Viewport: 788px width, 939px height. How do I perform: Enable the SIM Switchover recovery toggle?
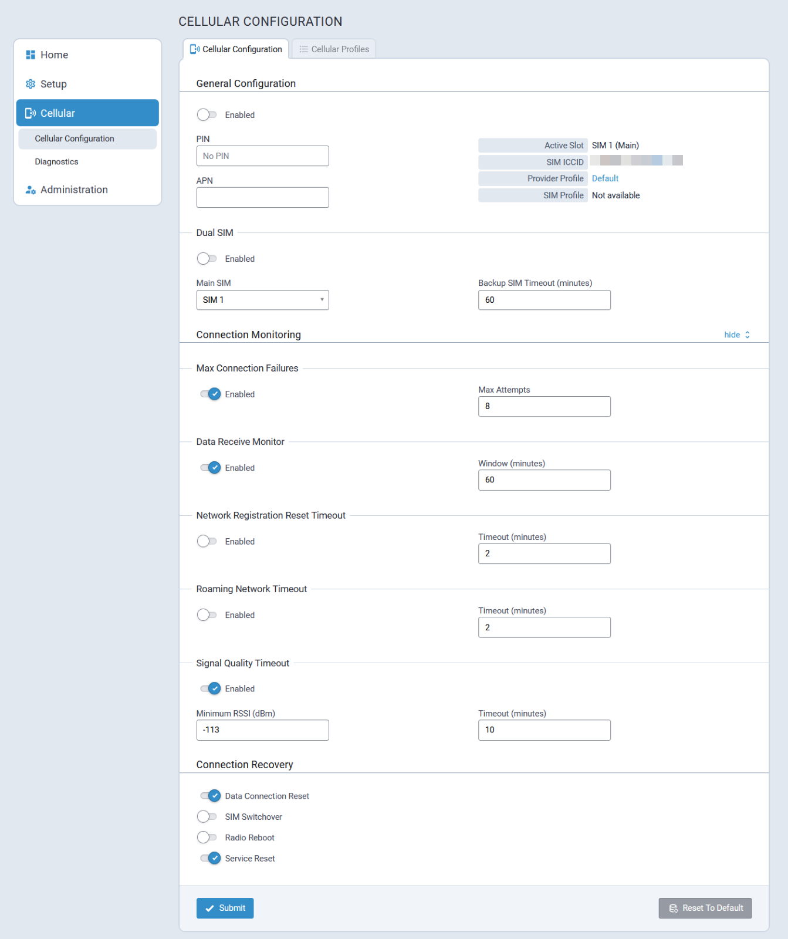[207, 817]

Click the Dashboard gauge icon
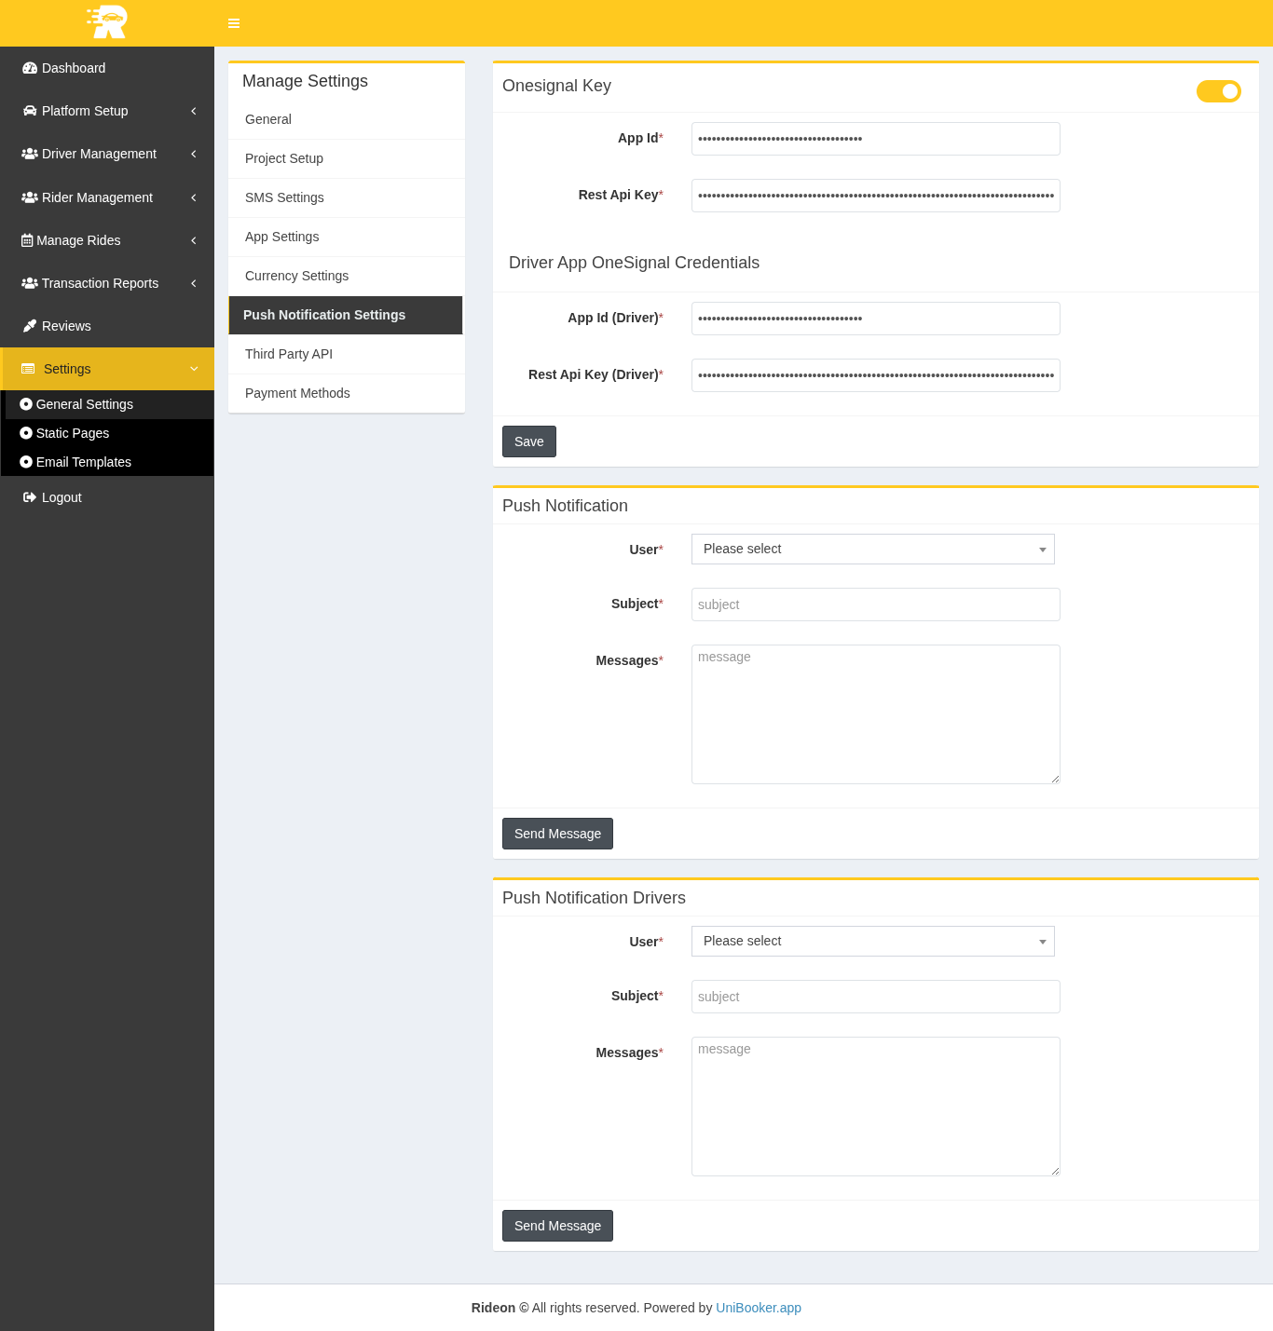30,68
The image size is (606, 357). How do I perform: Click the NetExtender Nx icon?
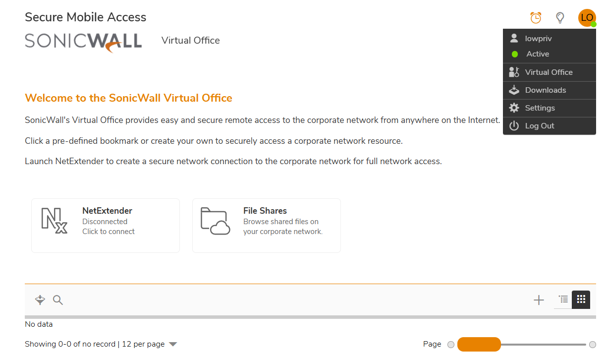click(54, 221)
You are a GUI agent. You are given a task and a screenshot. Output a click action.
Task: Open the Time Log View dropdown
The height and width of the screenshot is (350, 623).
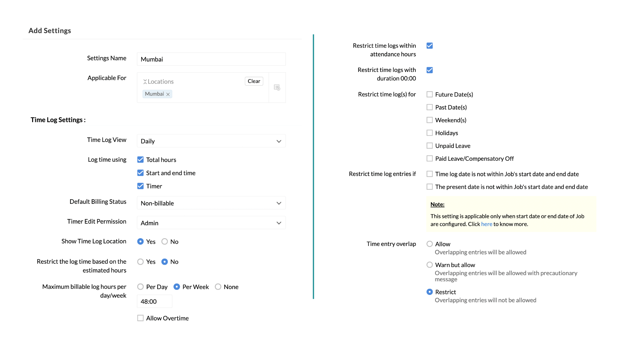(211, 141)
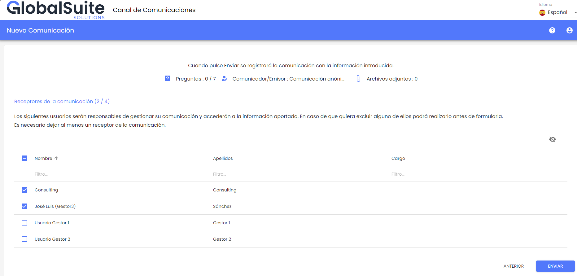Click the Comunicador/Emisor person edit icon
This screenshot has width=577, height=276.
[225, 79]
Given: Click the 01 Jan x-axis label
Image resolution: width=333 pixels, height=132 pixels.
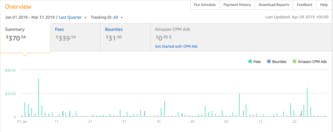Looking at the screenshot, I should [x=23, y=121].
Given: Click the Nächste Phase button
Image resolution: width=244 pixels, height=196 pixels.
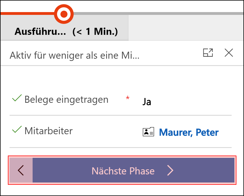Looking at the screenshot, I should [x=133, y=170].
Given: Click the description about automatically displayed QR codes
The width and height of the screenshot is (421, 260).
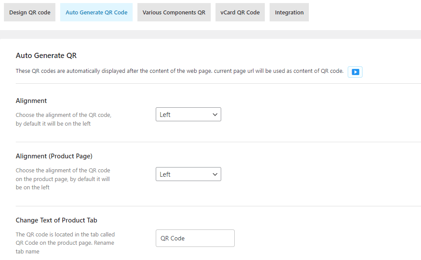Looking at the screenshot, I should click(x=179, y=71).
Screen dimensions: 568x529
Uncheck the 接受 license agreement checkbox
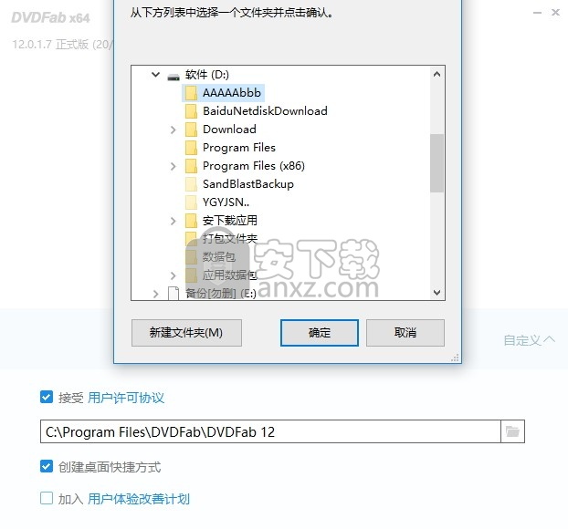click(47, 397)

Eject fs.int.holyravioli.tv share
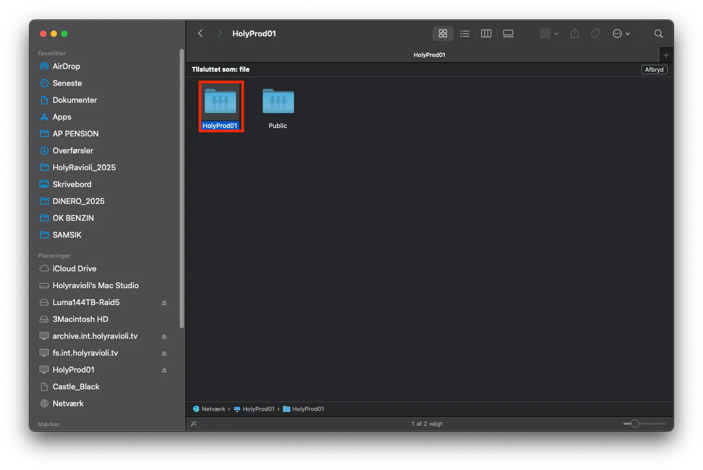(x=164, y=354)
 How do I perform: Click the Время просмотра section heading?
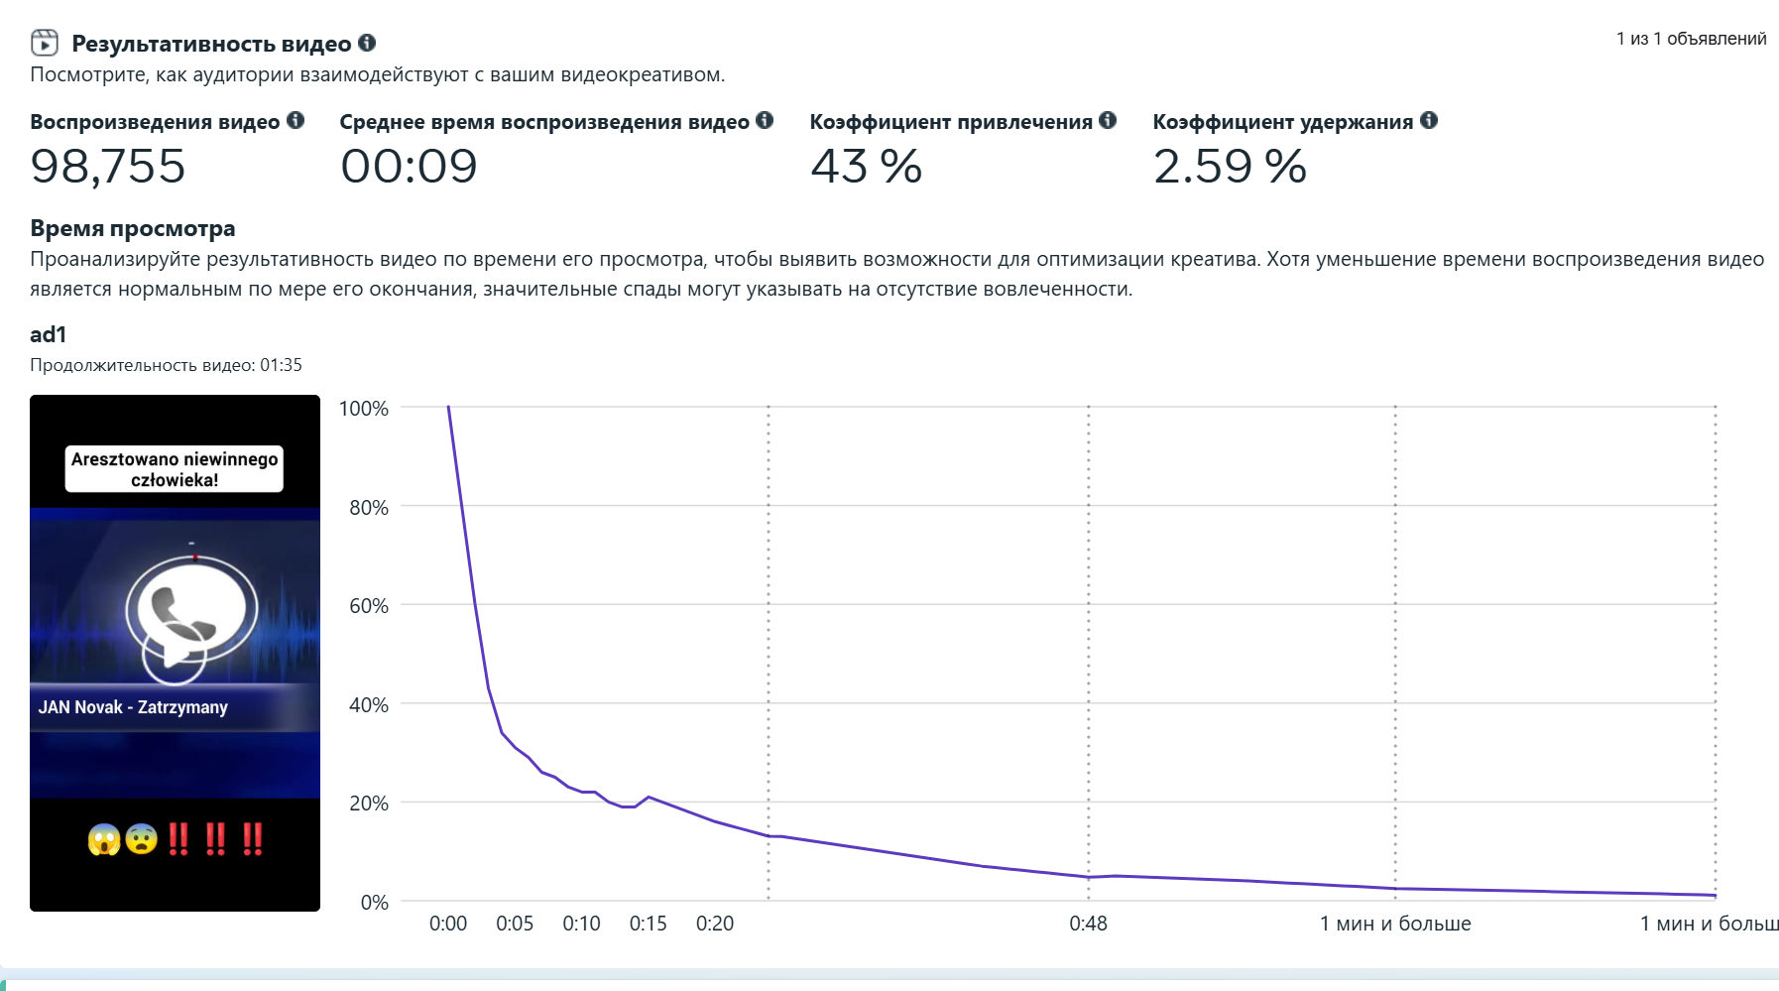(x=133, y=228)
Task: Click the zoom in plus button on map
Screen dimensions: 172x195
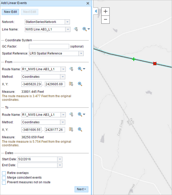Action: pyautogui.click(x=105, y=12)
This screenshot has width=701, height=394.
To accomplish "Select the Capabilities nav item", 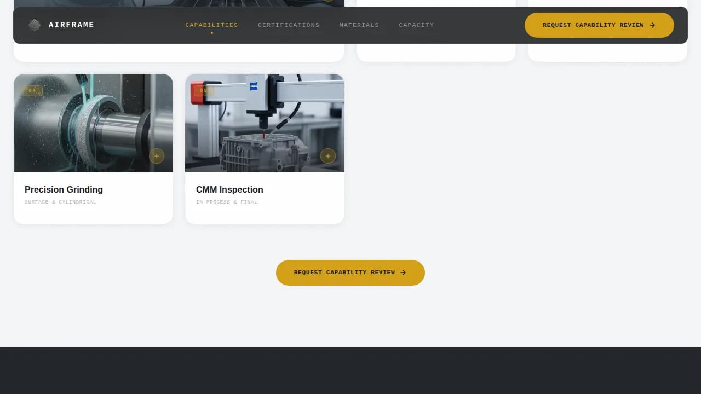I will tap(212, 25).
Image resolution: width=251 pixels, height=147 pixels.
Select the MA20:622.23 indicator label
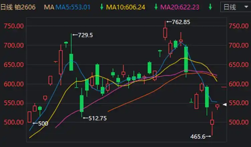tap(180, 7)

::::

**Task to complete**
Repeat exactly the lines above, from the line that contains "The width and" down through the line that contains "This screenshot has width=701, height=394.". Include both of those lines and none of the pictures.

**Expected output**
The width and height of the screenshot is (421, 260).
Looking at the screenshot, I should click(x=179, y=71).
Screen dimensions: 568x529
Uncheck the 接受 license agreement checkbox
click(47, 397)

Eject fs.int.holyravioli.tv share
(x=164, y=354)
 How do I perform: Click the Время просмотра section heading?
(x=133, y=228)
Task: Click the zoom in plus button on map
Screen dimensions: 172x195
Action: pyautogui.click(x=105, y=12)
This screenshot has width=701, height=394.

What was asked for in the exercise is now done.